Hardneck garlic (Allium sativum ssp. ophioscorodon) produces a stiff flowering stalk, called a scape, topped with bulbils (tiny bulbs) instead of seeds. A single cluster of 5 to 10 large cloves surrounds the hard stalk. Hardnecks are tolerant of cold weather and offer a range of flavors from mild to strong and spicy.

Softneck garlic (Allium sativum ssp. sativum) rarely produces a flowering stalk; the cloves are smaller than hardnecks and are arranged in overlapping layers. A single head may have 6 to 18 cloves or more. The soft, pliable necks are easy to braid into garlic "ropes." Softneck varieties are less cold-tolerant and therefore better suited to growing in regions with mild winters, but they do keep longer in storage than hardneck garlic.

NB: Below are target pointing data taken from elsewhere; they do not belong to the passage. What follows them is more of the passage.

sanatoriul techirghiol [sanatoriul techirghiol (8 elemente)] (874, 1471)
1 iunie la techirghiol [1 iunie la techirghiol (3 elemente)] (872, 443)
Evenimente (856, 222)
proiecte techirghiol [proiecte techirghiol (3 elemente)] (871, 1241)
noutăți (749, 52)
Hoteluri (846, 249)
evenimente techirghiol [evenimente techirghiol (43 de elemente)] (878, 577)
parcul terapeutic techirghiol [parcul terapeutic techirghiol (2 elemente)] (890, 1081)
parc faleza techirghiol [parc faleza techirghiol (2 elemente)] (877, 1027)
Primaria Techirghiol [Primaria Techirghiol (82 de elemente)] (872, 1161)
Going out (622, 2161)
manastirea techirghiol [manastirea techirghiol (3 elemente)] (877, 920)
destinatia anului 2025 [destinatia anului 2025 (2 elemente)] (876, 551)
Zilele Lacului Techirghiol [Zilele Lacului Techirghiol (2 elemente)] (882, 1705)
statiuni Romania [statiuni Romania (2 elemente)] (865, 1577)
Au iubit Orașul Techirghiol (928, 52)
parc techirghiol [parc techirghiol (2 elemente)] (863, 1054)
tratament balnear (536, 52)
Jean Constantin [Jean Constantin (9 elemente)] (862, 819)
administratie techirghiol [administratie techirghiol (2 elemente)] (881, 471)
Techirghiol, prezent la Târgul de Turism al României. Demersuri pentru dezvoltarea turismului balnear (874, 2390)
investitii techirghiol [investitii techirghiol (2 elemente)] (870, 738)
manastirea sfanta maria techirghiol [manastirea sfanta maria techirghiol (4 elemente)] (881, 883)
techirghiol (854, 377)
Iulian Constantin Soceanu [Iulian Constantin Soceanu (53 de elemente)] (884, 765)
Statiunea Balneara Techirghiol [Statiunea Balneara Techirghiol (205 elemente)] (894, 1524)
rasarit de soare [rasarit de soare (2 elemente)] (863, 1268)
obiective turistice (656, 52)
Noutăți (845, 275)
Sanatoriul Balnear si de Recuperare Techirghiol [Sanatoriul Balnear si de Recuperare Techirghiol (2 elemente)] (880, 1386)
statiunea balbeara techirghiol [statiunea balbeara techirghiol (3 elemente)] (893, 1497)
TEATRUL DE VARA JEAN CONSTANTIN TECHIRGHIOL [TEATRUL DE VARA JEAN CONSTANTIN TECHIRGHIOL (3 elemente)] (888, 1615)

"There are hundreds of variety names for garlic, but there are only 10 major types based on their genetic diversity," says David Stern, an organic farmer and the director of the Garlic Seed Foundation in Rose, New York. "Garlic varieties have been renamed many times as they passed among growers and gardeners, and as a result, many may be identical genetically." The 10 types or groups of garlic are rocambole, porcelain, purple stripe, marbled purple stripe, glazed purple stripe, Creole, Asiatic, and turban among the hardnecks; and silverskin and artichoke among the softnecks. The papery white garlic bulbs available in most grocery stores are artichoke-type softnecks.

Many garlic cultivars have names that indicate where they were traditionally grown or the color of their wrapper, including 'Oregon Blue', 'Chinese Pink', 'Chesnok Red', and 'Spanish Roja'. A study published in 2009 by David Stern with Gayle Volk, Ph.D., of the USDA's National Center for Genetic Resources Preservation in Fort Collins, Colorado, found that no matter what name a garlic cultivar had or which group it belonged to, the color of its papery wrapper and overall bulb size were highly dependent on where it was grown.

This fact helps to explain why so many different variety names exist for genetically identical garlic. It's also an argument for buying locally grown garlic, says Stern. If you buy garlic from a local farmers' market and plant the cloves, what you see at planting time is likely what you'll get when you harvest the bulbs.